2. The importance of creating a user friendly app
3. Look at the user interface vs user experience. Look at making apps for everyday things that actually don’t improve the experience and compare to an app that doesn’t look as good but has the perfect experience that improves people’s lives
4. Look at the way Apple are integrating smartphone features into our everyday lives
5. The importance of user experience design in making people’s lives easier
6. The importance of empathy when designing smartphone applications
At the moment, I am struggling with the third target. The topics I want to look into are too broad. I am swaying towards number 6 however, as I am an empathetic person who loves smartphones. 
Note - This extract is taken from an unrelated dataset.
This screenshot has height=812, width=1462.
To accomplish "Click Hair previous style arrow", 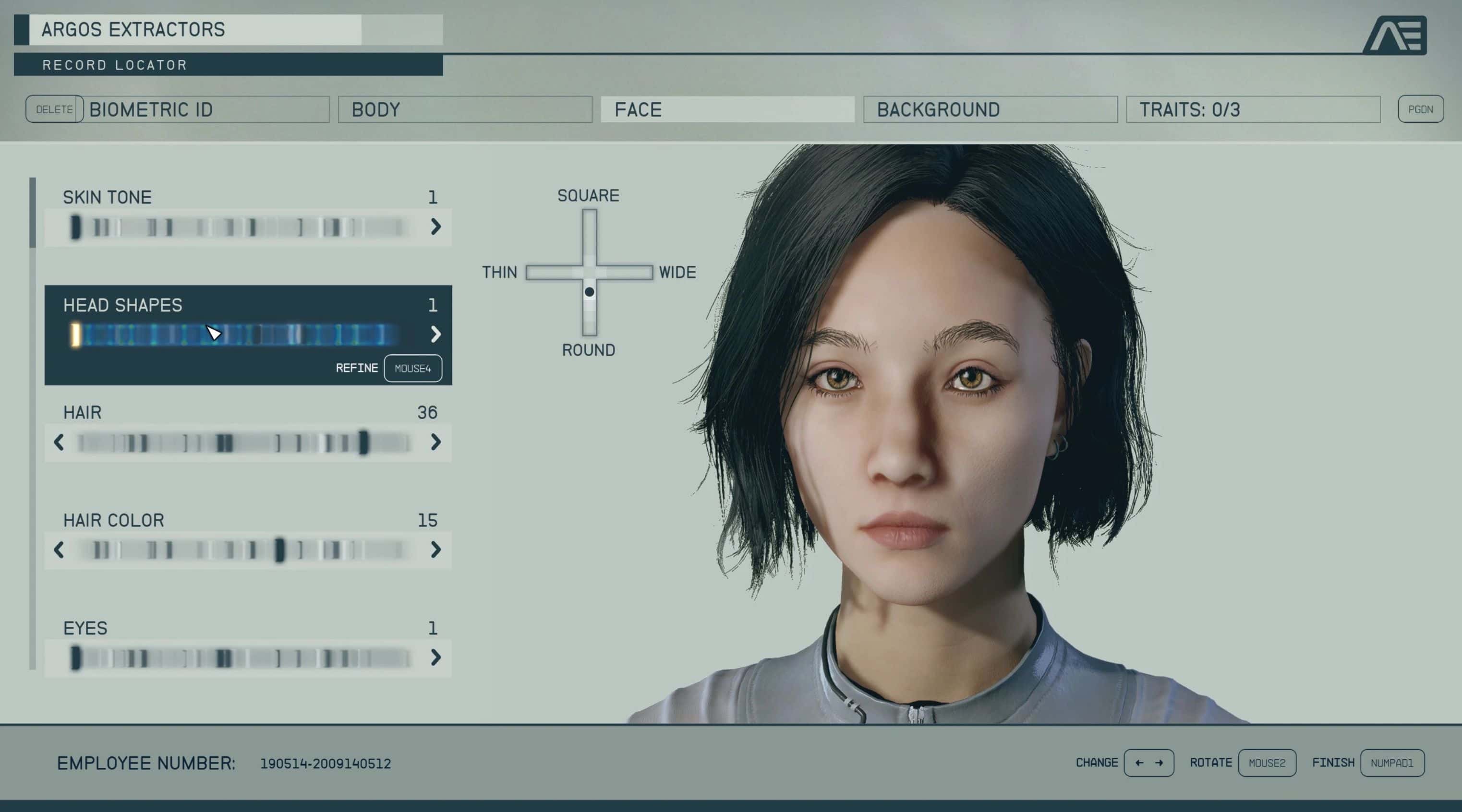I will pos(59,442).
For example, throughout this pandemic that we are going through at the moment, I have used a mask in the supermarket ever since it began, as I was aware that COVID-19 can be spread through air droplets. 
I noticed that me and 2 other people had this same idea, and the rest of the customers and staff did not think to do this. I didn’t do a study, however I observed every shopping trip and noticed this was an occurring theme. I was quite shocked at how I and 2 other people used our initiative and thought of other people by wearing a mask. 
It took the government to make mask wearing mandatory in all supermarkets for people to wear them. This opened my eyes massively at how little empathy people seem to have. Also, empathy ties in brilliantly with smartphone applications, as it is the first stage of any design process.